Canzoni eseguite da: Jill Aigrot, Didier Gustin, Frédéric Lebon
Produzione: Django Films Illusionisti. Distribuzione: Sacher.
Durata: 80’. Origine: Francia, GB, 2010.
Sylvain Chomet
Nato a Maison Laffitte, vicino a Parigi, nel 1963, Sylvain Chomet si diploma in Belle Arti, comincia come disegnatore di fumetti, lavora a Londra come animatore per la Richard Purdum’s Studio, scrive la sceneggiatura per il fumetto fantascientifico The Bridge In Mud. Si trasferisce in Canada per realizzare un corto d’animazione, La vieille dame et les pigeons (1998), premiato in numerosi festival.
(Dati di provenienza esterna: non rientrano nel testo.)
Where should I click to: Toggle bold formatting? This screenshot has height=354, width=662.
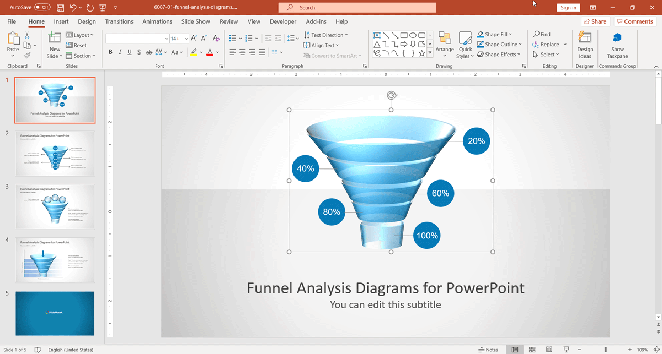[110, 52]
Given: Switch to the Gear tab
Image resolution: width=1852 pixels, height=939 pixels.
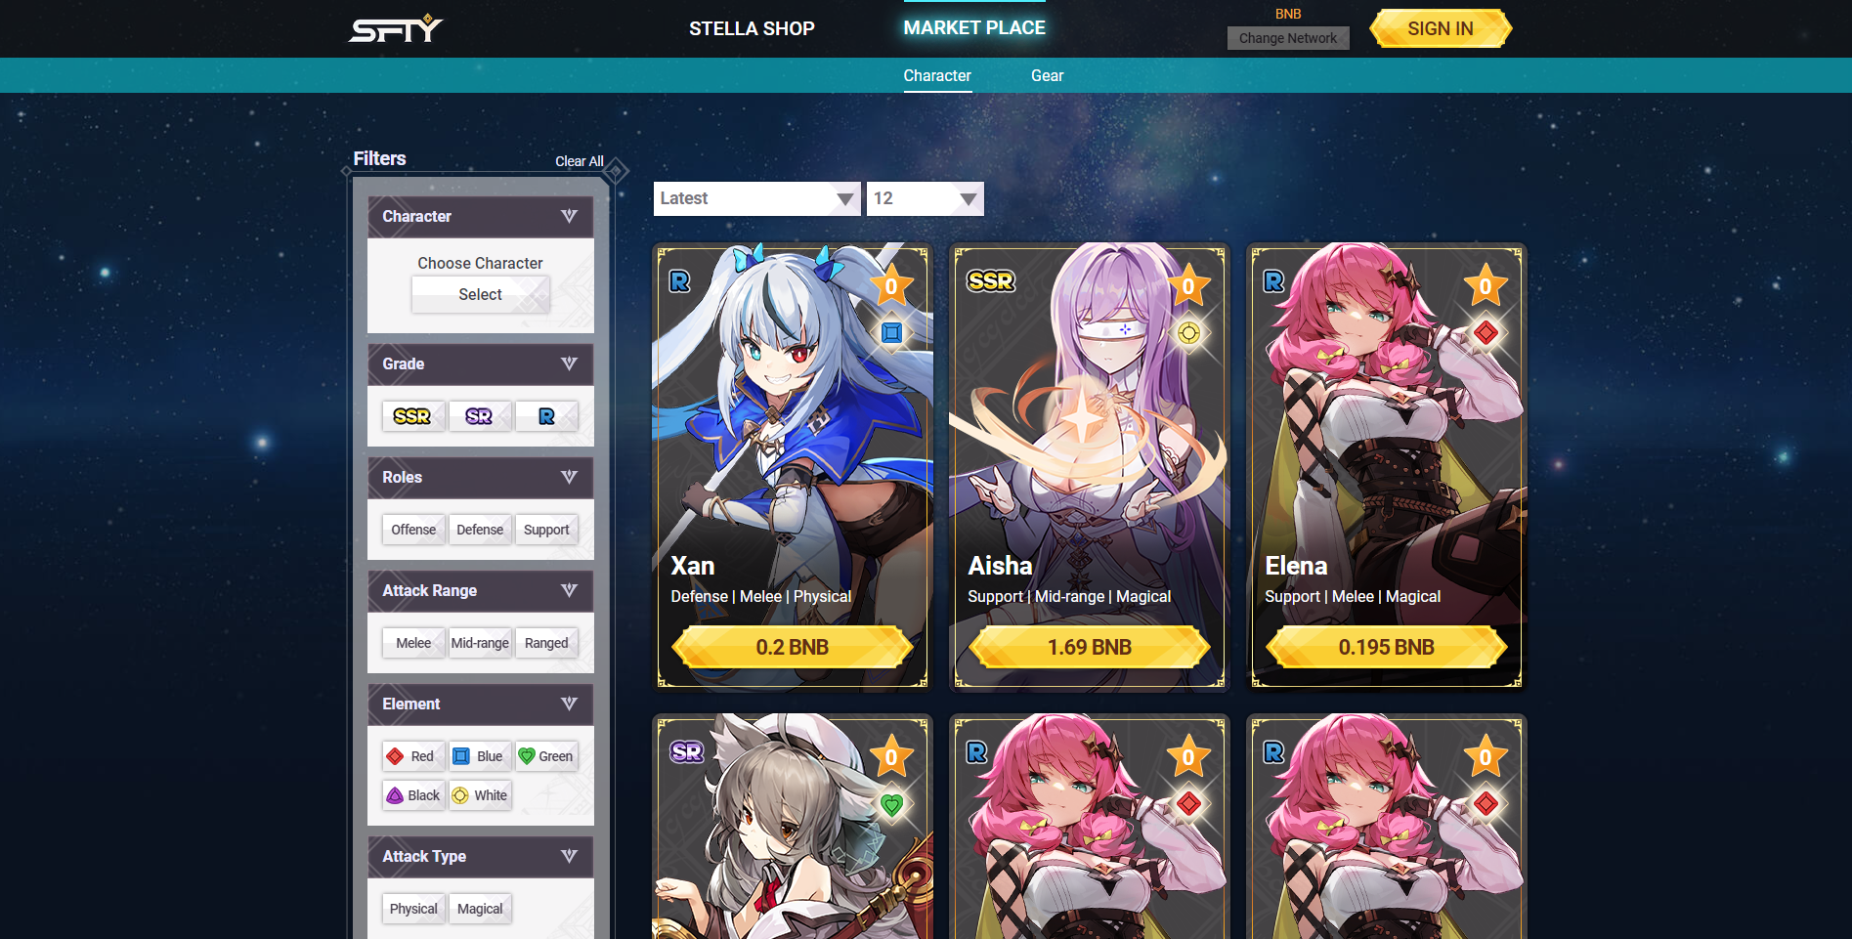Looking at the screenshot, I should pyautogui.click(x=1047, y=75).
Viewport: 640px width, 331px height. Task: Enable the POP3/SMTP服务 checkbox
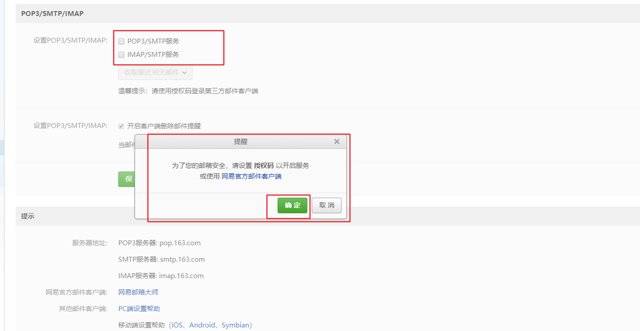click(x=121, y=41)
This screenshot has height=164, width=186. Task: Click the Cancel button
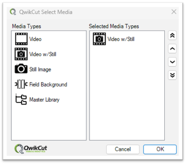[x=123, y=149]
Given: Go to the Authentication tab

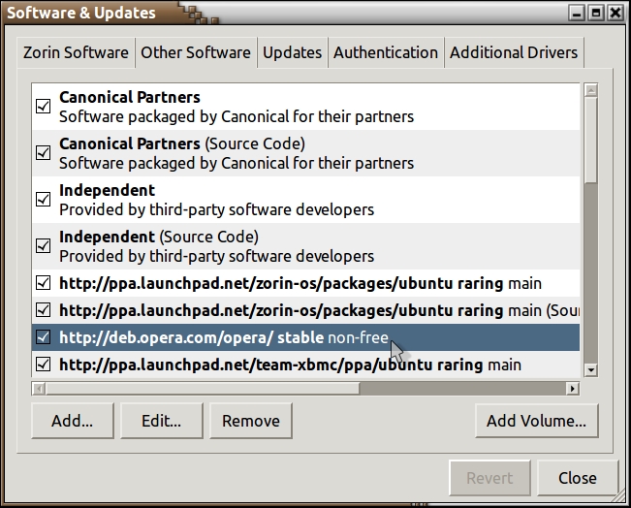Looking at the screenshot, I should [386, 52].
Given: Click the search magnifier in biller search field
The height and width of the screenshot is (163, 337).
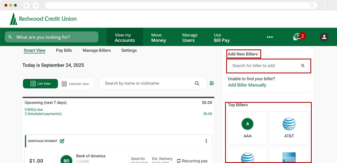Looking at the screenshot, I should (x=303, y=66).
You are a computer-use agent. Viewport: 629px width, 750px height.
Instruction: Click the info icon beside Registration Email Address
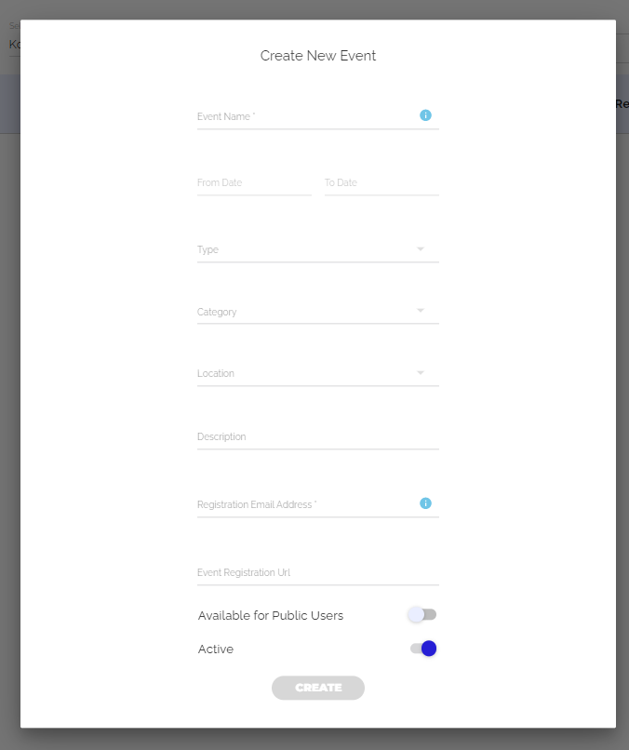(425, 503)
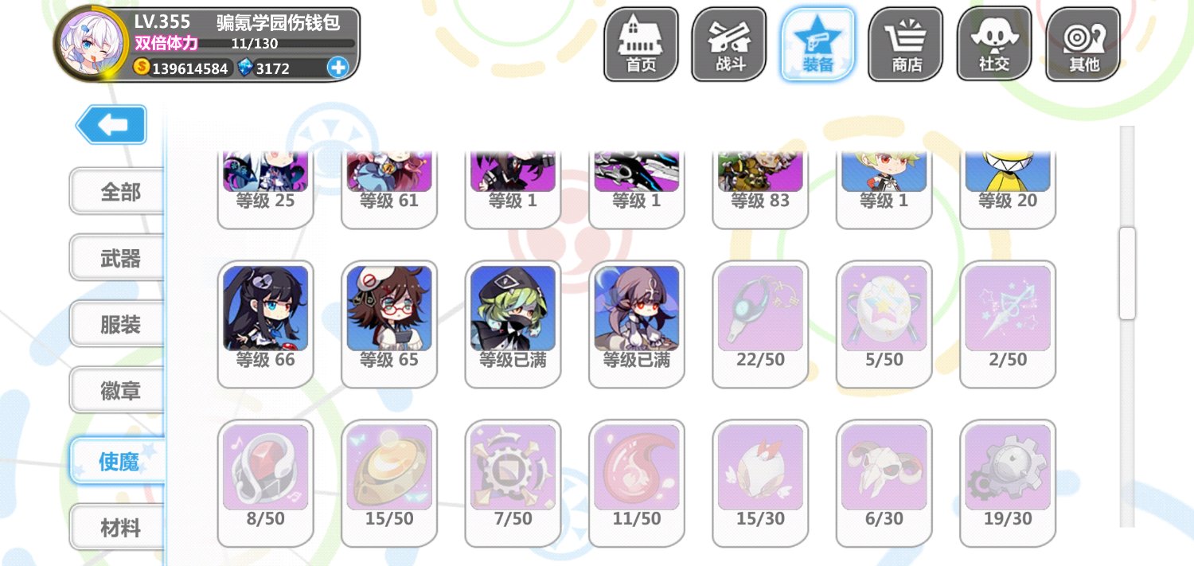The height and width of the screenshot is (566, 1194).
Task: Open the 战斗 battle menu icon
Action: pyautogui.click(x=729, y=45)
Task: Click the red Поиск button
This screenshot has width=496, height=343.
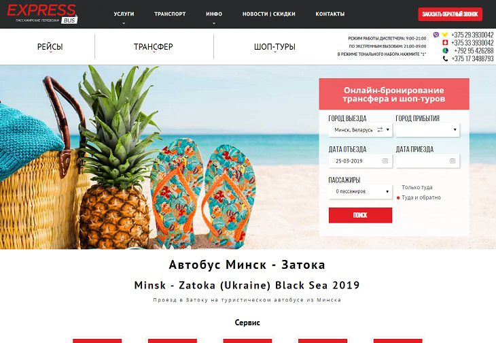Action: 360,215
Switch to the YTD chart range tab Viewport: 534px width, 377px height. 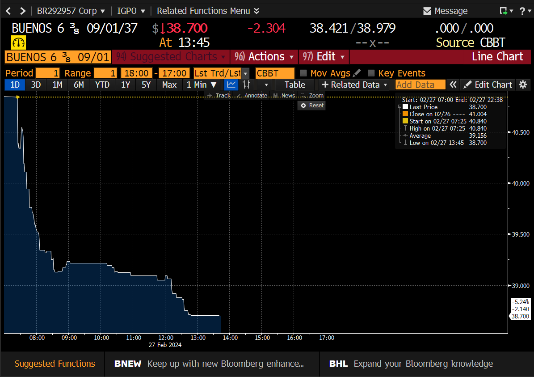coord(102,85)
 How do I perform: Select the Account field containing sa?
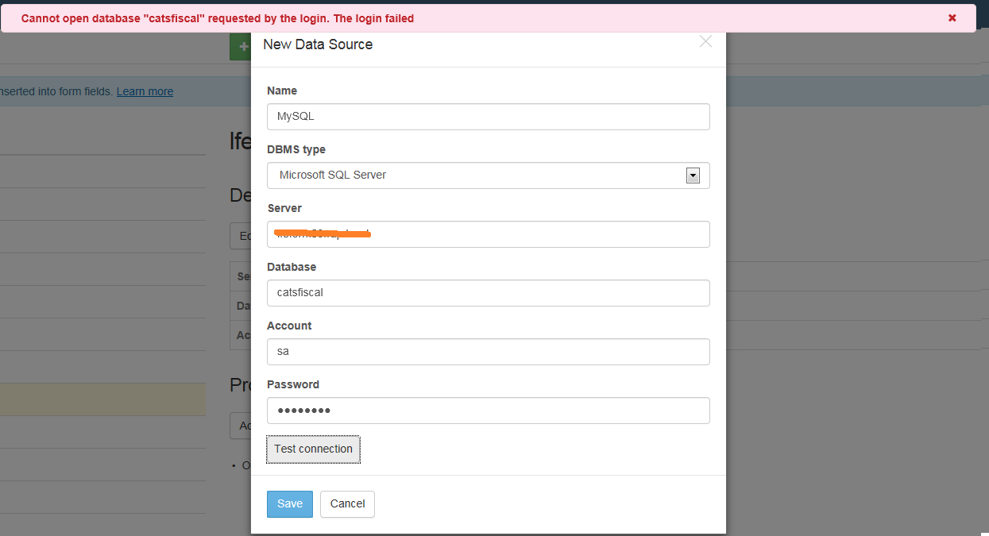pos(488,352)
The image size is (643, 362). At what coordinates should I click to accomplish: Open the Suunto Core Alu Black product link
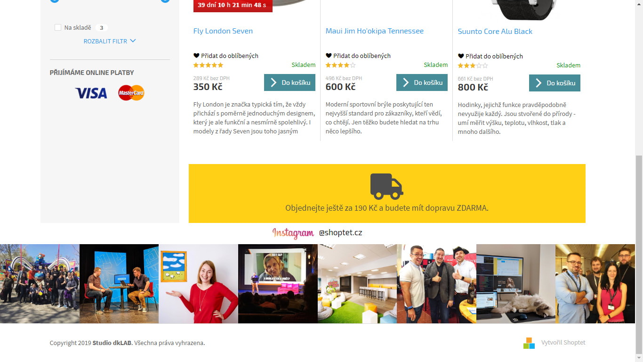tap(495, 32)

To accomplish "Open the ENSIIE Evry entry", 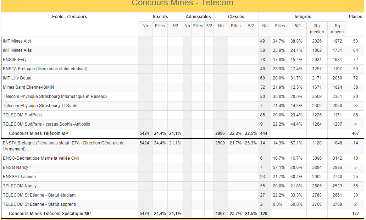I will [x=15, y=60].
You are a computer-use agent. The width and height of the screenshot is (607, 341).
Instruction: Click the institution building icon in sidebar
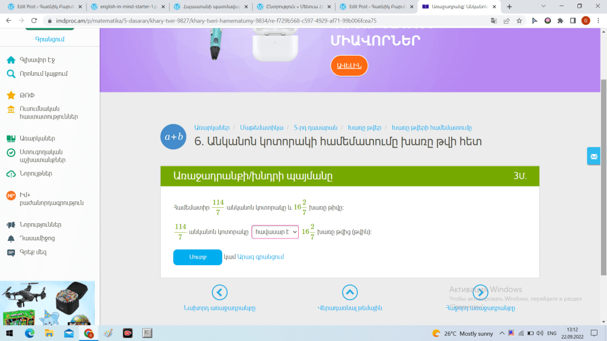click(11, 110)
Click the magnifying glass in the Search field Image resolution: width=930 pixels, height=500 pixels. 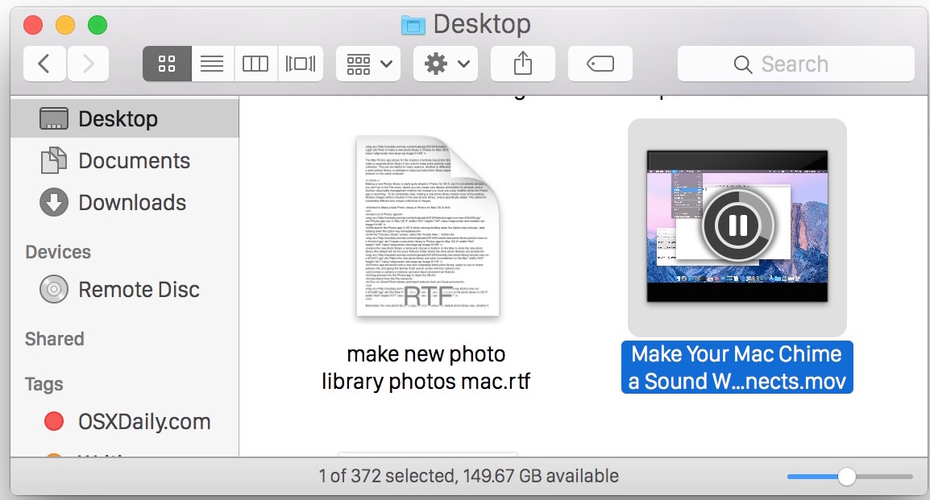click(741, 64)
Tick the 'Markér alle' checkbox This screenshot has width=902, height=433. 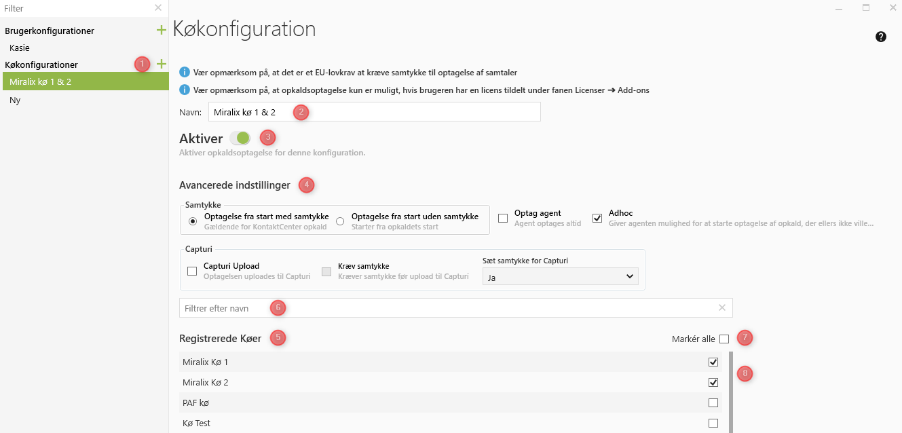click(x=724, y=339)
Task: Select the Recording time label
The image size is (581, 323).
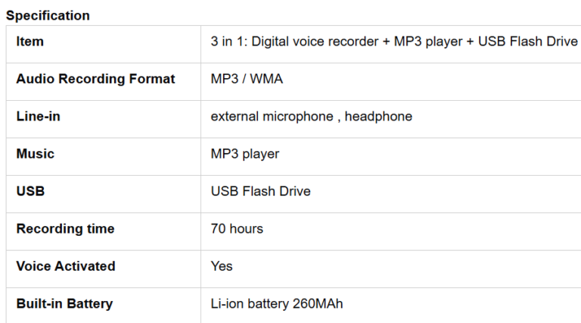Action: (x=65, y=229)
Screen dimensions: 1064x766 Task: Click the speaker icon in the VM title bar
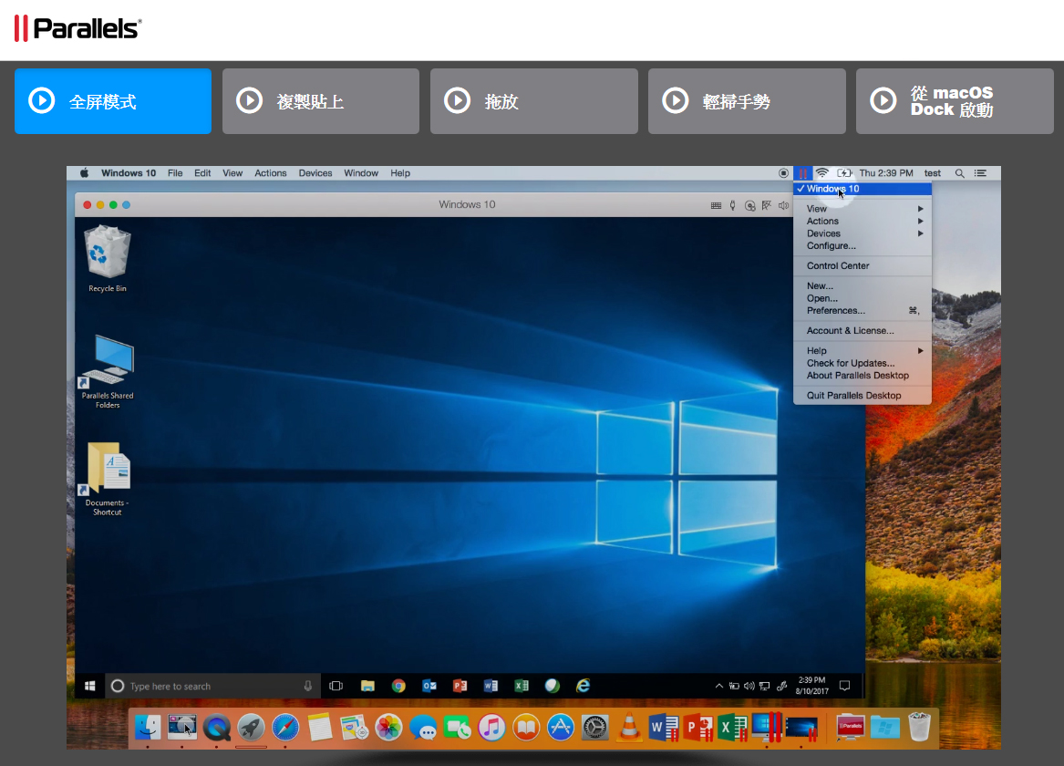(x=783, y=205)
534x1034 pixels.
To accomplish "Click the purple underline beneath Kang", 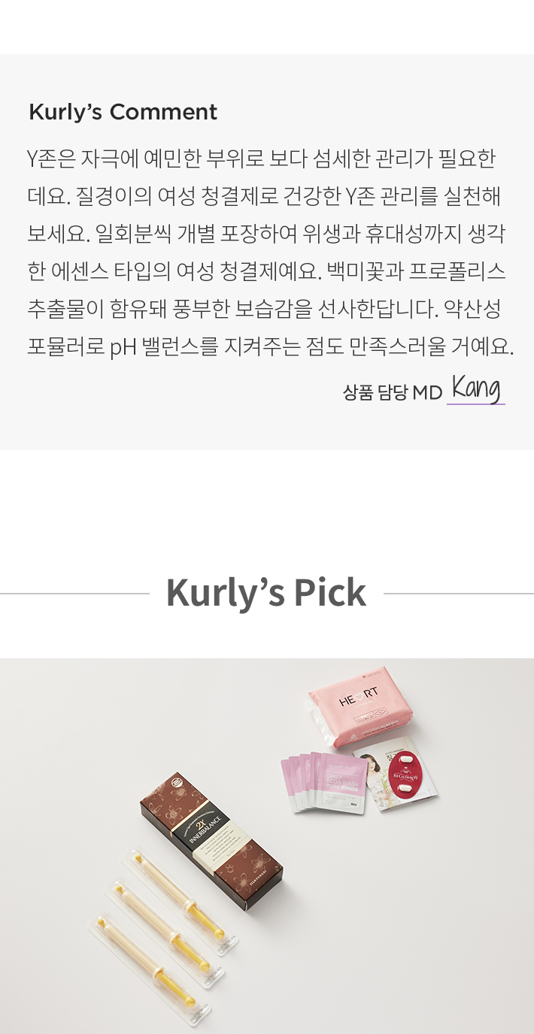I will [x=476, y=404].
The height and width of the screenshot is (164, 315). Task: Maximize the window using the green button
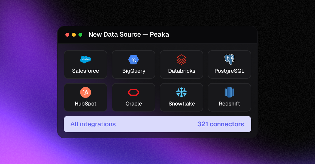(x=80, y=35)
Del 2003 è il suo primo lungometraggio, sempre di animazione, Appuntamento a Belleville, che ottiene un grande successo e due nomination agli Oscar. L’illusionista, sua seconda opera, ha una storia strana: viene da una sceneggiatura scritta anni fa dal grande regista Jacques Tati (1907-1982), uno dei maestri della storia del cinema. Tati ha diretto alcuni film meravigliosi: Giorno di festa (1949), Le vacanze di Monsieur Hulot (1953), Mio zio (1958), Playtime (1967), Trafic (1971, tutti i film di Tati si trovano in dvd). La sceneggiatura di L’illusionista era conservata presso gli archivi del Centre National de la Cinématographie, sotto l’anonimo nome di “Film Tati n° 4”. La figlia di Tati, Sophie Tatischeff, l’ha affidata a Sylvain Chomet perché fosse trasformata in film. Il protagonista (disegnato...) del film è lo stesso Jacques Tati, nella parte del suo allampanato Monsieur Hulot.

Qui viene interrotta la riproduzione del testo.